▶ CONSIGNES:
A) Selon l'extrait d'arrêt, à quelle date l'ordonnance de clôture a-t-elle été rendue ?
B) Reproduisez le passage de l'extrait d'arrêt qui commence par « L’ordonnance de clôture » et se poursuit jusqu'à « moyens des parties. ».
C) Rédigez la suite de l'extrait d'arrêt en reprenant après sa dernière phrase.

▶ TEXTE DE L'EXERCICE:
Par conclusions déposées le 4 septembre 2024, la société [N] [Z] demande à la cour de :
— Déclarer recevable mais non fondé l’appel formé par la société P2F,
— Confirmer en conséquence le jugement entrepris en l’ensemble de ses dispositions,
Y additant,
— Condamner la société P2F au paiement d’une somme de 4.000 euros en application des dispositions de l’article 700 du code de procédure civile, ainsi qu’aux entiers dépens.
L’ordonnance de clôture a été rendue le 4 décembre 2024.
Il est expressément renvoyé aux écritures précitées pour un plus ample exposé des prétentions et moyens des parties.
SUR CE, LA COUR
Sur le fondement de l’article 1 de la loi n°75-1334 du 31 décembre 1975 relative à la sous-traitance et de l’article 1231-1 du code civil, la société P2F met en cause la responsabilité de la SARL [N] à la suite de l’arrêt rendu par la cour de céans le 30 mai 2023 ayant reconnu l’existence de désordres affectant le monument funéraire commandé par M. [U] et ayant condamné la société P2F à indemniser ce dernier.
La société P2F fait valoir que le sous-traitant est soumis à une obligation de résultat, que sa responsabilité est engagée dès lors qu’est établie l’inexécution ou une exécution défectueuse, qu’il ne peut s’exonérer de sa responsabilité qu’en cas de force majeure et qu’en l’espèce, les pièces versées aux débats établissent la mauvaise exécution par la société [N] du chantier de M. [U].
La SARL [N] indique que l’arrêt de la cour d’appel du 30 mai 2023 ne lui est pas opposable, que la matérialité des non-conformités et désordres affectant le monument funéraire n’a pas été établie contradictoirement, que la société P2F n’a pas contesté sa responsabilité dans le litige l’opposant à M. [N] et que la société [N], non appelée sur la cause, n’a pas à supporter les carences de la société P2F dans sa stratégie de défense, qu’en toute hypothèse, la société P2F est privée de tout recours contre la société [N] dès lors qu’elle a procédé au règlement intégral de la facture sans émettre aucune réserve.
C’est à bon droit que le tribunal a retenu que l’arrêt de la cour d’appel de Caen en date du 30 mai 2023 n’était pas opposable à la société [N] non appelée sur la cause et qui n’a pu faire valoir aucun moyen de défense, étant noté que l’arrêt relève que la société P2F n’a pas contesté la mauvaise exécution des travaux et donc l’engagement de sa responsabilité contractuelle.

▶ DONNÉES FOURNIES:
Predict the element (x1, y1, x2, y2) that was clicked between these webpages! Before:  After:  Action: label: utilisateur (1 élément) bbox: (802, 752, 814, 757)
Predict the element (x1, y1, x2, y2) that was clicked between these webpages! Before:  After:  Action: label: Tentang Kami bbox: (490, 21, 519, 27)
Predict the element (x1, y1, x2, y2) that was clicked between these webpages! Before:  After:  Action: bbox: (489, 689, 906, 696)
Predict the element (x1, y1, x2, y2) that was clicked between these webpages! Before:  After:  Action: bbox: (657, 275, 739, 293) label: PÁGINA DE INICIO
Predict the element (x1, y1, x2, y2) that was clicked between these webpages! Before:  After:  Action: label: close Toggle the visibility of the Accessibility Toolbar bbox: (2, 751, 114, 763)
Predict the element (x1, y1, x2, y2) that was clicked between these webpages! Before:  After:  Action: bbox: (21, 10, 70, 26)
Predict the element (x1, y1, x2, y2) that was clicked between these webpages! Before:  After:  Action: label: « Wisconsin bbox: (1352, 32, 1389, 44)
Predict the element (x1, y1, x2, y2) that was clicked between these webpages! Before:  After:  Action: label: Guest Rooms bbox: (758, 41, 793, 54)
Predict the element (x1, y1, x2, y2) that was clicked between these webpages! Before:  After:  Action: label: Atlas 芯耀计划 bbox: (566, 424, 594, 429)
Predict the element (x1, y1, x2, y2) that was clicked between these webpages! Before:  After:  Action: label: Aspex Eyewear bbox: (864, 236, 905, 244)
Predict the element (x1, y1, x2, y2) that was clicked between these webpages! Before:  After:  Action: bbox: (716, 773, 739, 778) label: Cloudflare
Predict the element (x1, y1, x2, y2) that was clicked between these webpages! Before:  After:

▶ RÉPONSES:
A) Le 4 décembre 2024.

B)
L’ordonnance de clôture a été rendue le 4 décembre 2024.
Il est expressément renvoyé aux écritures précitées pour un plus ample exposé des prétentions et moyens des parties.

C)
La société P2F communique :
— la facture de la société [N] réglée sans réserve le 5 décembre 2019,
— un procès-verbal de constat d’huissier de justice du 21 octobre 2019 établi à la requête de M. [U],
— un courrier du 24 novembre 2019 adressé à M. [U] par l’entreprise Plessis dans lequel celle-ci refuse d’intervenir sur le monument considérant qu’il existe trop de risques à le démonter et qu’il y a trop de malfaçons dans la pose.
Cependant, les documents invoqués à l’appui de la demande émanent du seul client et n’ont pas été établis contradictoirement.
Ils sont insuffisants pour permettre d’établir la réalité des désordres.
C’est donc justement que le tribunal a jugé que la responsabilité de la société [N] ne pouvait être consacrée faute pour la société P2F de justifier des faits reprochés.
Le jugement entrepris sera confirmé en ce qu’il a débouté la société P2F de sa demande en paiement.
La disposition du jugement relative à l’article 700 du code de procédure, exactement appréciée, sera confirmée.
L’appel ne porte pas sur la condamnation aux dépens.
La société P2F, qui succombe en son appel, sera condamnée aux dépens d’appel, à payer à la société [N] la somme de 3.000 euros au titre de l’article 700 du code de procédure civile et sera déboutée de sa demande formée à ce titre.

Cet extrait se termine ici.